Then there is the manner in which I construe dasein here: existentially, subjectively, individuallly. It's not just that each new day we are confronted with the possibility that, for whatever reason, "this is the day I die", but also that down through the ages there have existed any number of "stories" that mere mortals have told themselves to make that inevitable reality less...dreadful? fearful? ghastly?

What narrative do you hold on to?

And then the beauty of these various reactions is that all we need do is to believe them. To have "faith"' in them. Others may scoff at them, sure, but that doesn't make your own comfort and consolation go away.
We are fully self-aware, embrace our possibilities and limits, face absolute freedom and nothingness, and are anxious in the face of them.
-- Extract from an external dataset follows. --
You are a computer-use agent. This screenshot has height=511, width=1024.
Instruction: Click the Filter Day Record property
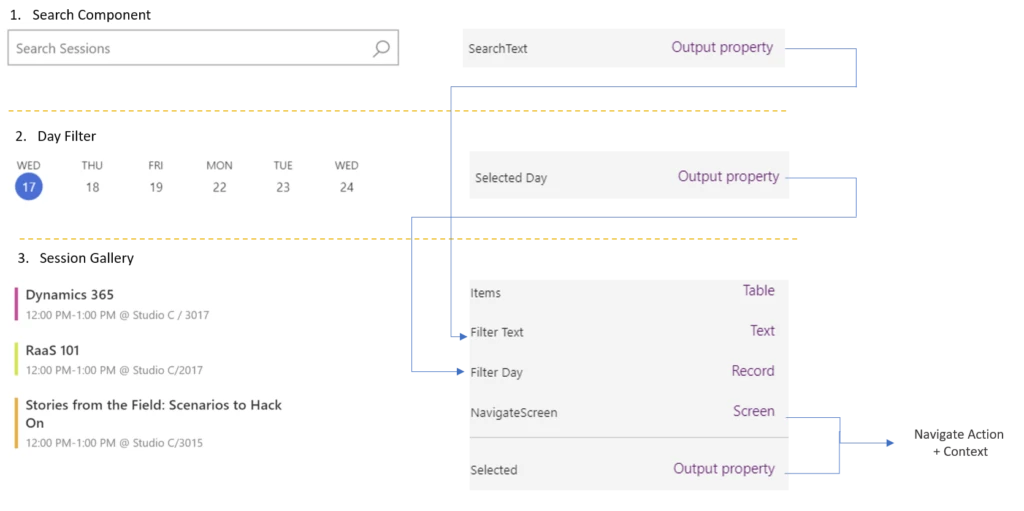[628, 372]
Acknowledging this responsibility leads us to the conclusion that opinions of others and our everyday objects of distractions are not necessary in the undertaking of being authentic, and that we alone are capable of changing our circumstances.
Things that philosophers say. Well, serious philosophers anyway.

How about you? Does this seem applicable in regard to your own thinking about death? Me, I'm far more inclined to sweep authenticity under the rug [as a pie in the sky intellectual contraption] and stick with the distractions: music, film, novels, the good stuff on TV.
Heidegger describes that “[h]ere it can become manifest to Dasein that in this distinct possibility of its own self, it has been wrenched away from the “they”.
That works for me. I never tire of wrenching myself away from "them". Indeed, the farther away from the maddening crowd the better, I always say. Though I'm not entirely sure what to make of the fact that I still keep coming here. But I'm working on it.